仕事のやり方が覆る! サーバレスアーキテクチャとの出会いを通した、スキルアップとは?
佐々木氏にとって最初のスキルアップ戦略は、現状のやり方を根本から覆すことだったという。オンプレミスサーバーにミドルウェアを入れ、監視やセキュリティ設定、さらにアプリケーションの開発まで行うとビジネスとして成り立たなくなる。加えてウォーターフォール型の開発では、漠然とした課題に取り組むDXには対応できない。そう感じた佐々木氏は、業務に関わらずスキルアップが必要と考え、本やインターネットなどで情報を検索し、考えても見なかった新しい世界に出会うことになる。
まず斎藤昌義氏著『システムインテグレーションの崩壊』(技術評論社)を読み、「就職するまでも就職してからも全然考えたことがなかった」というSIerビジネスの限界を知り、衝撃を受けた。さらに、倉貫義人氏著『納品をなくせばうまくいく』(日本実業出版社)から、継続的にシステムをアップデートしていくことで、要件定義が決めきれない顧客でも互いにWin-Winでシステム開発やプロジェクト推進がかなうことを知った。佐々木氏は、「それまで一括請負しか契約したことがなかったため、要件定義で決められた通りにつくることが当然だった。プロジェクトが進むにつれ、『こうしたほうがいいのに』と後から思っても、契約上の問題もあって、一度決められたものの変更は許さない。ジレンマを感じていたが、それを解決する手段を見出したように感じた」と語る。
そんな時に出会ったのがAWSだ。

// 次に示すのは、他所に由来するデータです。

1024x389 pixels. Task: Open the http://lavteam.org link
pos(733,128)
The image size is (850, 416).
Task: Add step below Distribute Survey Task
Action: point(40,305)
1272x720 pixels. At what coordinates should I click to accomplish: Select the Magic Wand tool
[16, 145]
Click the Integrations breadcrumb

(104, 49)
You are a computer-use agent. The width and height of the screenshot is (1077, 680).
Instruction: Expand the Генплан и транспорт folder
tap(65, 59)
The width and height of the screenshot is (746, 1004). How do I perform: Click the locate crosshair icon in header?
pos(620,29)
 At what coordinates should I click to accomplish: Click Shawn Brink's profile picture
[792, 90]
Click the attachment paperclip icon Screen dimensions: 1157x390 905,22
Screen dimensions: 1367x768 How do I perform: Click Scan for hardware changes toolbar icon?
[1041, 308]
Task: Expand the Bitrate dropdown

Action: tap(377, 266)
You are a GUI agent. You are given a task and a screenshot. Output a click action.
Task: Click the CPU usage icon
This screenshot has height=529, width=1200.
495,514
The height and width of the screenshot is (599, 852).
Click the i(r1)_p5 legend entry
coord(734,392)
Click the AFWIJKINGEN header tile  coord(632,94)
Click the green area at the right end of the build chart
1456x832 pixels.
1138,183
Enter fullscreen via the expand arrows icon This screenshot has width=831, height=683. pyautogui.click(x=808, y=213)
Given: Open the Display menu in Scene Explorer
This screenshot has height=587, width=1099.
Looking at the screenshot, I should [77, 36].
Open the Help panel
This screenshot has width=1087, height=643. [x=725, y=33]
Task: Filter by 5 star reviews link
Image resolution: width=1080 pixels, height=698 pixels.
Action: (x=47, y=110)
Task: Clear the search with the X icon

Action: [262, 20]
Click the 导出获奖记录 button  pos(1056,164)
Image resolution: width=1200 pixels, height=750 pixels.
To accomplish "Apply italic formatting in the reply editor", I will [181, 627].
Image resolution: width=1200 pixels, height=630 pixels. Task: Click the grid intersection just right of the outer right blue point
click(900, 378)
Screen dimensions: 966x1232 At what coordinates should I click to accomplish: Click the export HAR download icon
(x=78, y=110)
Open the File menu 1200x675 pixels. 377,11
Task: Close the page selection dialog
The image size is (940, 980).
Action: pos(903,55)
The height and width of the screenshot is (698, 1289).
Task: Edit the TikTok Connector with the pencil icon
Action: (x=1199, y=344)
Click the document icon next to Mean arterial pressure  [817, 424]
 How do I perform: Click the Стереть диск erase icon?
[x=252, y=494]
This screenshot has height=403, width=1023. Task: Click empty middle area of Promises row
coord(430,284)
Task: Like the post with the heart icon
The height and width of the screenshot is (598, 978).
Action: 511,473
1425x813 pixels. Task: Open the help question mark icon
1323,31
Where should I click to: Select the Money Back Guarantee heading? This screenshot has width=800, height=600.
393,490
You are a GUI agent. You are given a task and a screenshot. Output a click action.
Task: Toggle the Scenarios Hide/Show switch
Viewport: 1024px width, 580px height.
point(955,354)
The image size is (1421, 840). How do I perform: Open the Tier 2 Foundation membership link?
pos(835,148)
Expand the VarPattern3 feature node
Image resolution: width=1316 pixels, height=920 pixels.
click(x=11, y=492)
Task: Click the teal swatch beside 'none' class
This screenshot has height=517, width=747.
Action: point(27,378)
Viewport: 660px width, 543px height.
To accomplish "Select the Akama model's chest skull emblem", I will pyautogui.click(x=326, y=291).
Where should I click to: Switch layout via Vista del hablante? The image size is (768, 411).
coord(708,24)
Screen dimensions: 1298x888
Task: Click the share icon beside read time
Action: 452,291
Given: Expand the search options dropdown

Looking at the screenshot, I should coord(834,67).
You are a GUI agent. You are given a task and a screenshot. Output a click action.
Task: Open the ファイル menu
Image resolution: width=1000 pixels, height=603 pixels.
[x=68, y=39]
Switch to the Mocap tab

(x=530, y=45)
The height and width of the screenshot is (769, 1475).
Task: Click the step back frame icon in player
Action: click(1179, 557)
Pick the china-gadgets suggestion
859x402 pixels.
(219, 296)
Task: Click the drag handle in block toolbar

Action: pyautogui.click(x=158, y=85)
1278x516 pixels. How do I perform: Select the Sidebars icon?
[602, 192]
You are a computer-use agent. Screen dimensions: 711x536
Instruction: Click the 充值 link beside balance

佐々木氏がAWSを初めて触ったのは2013年の4月であり、当時は社内でサービスを知る人はわずかだったという。Web上の情報を探し試してみたところ、ものの数分でサーバーが立ち上がり、OSも整った状態でログインができた。「この感動は今でも覚えている」と佐々木氏は語る。作成に1カ月ほどかかっていたデータベースが20〜30分でできたこと、非機能要件などもすべて網羅されていること、あらゆることが衝撃だった。そこから興味を持ってAWSを触るようになり、その度に今までの考え方を覆され、無我夢中でさまざまなサービスを試すようになった。
また佐々木氏は、キャリアに最大の影響を与えたものとして「AWS Lambdaを中心としたサーバレスアーキテクチャ」を挙げた。2014年のAWS re:Inventで発表されたAWS Lambdaに出会い、「必要なのはプログラムだけ。動く時間だけ費用がかかる」という説明に、疑問と同時にワクワクとした気持ちを持ったという。それまで夢中だったEC2を忘れ、Lambdaでの開発を試すようになった。
その結果、たどり着いたのが「サーバレスアーキテクチャ」だ。佐々木氏は「インフラのコストが画期的に安く抑えられ、これを使えば、今まで難しかったお客様にもさまざまな可能性を提示できるとワクワクした」と語る。当時はまだ手探り状態で顧客の要望に応えるには苦労も多かったが、現在は、佐々木氏が手掛ける案件の殆どがサーバレスとなった。
佐々木氏は、「サーバレスアーキテクチャに出会えたことがエンジニアとしてのキャリアにおいて最大の岐路となった」と振り返り、「スキルアップは決して簡単なことではない。私も意気揚々と取り組んだが苦労も多かった。だからこそ印象に残っており、その経験が変化の時代にあっても学習を楽しみ、困難に立ち向かう原動力になるはず」と強調した。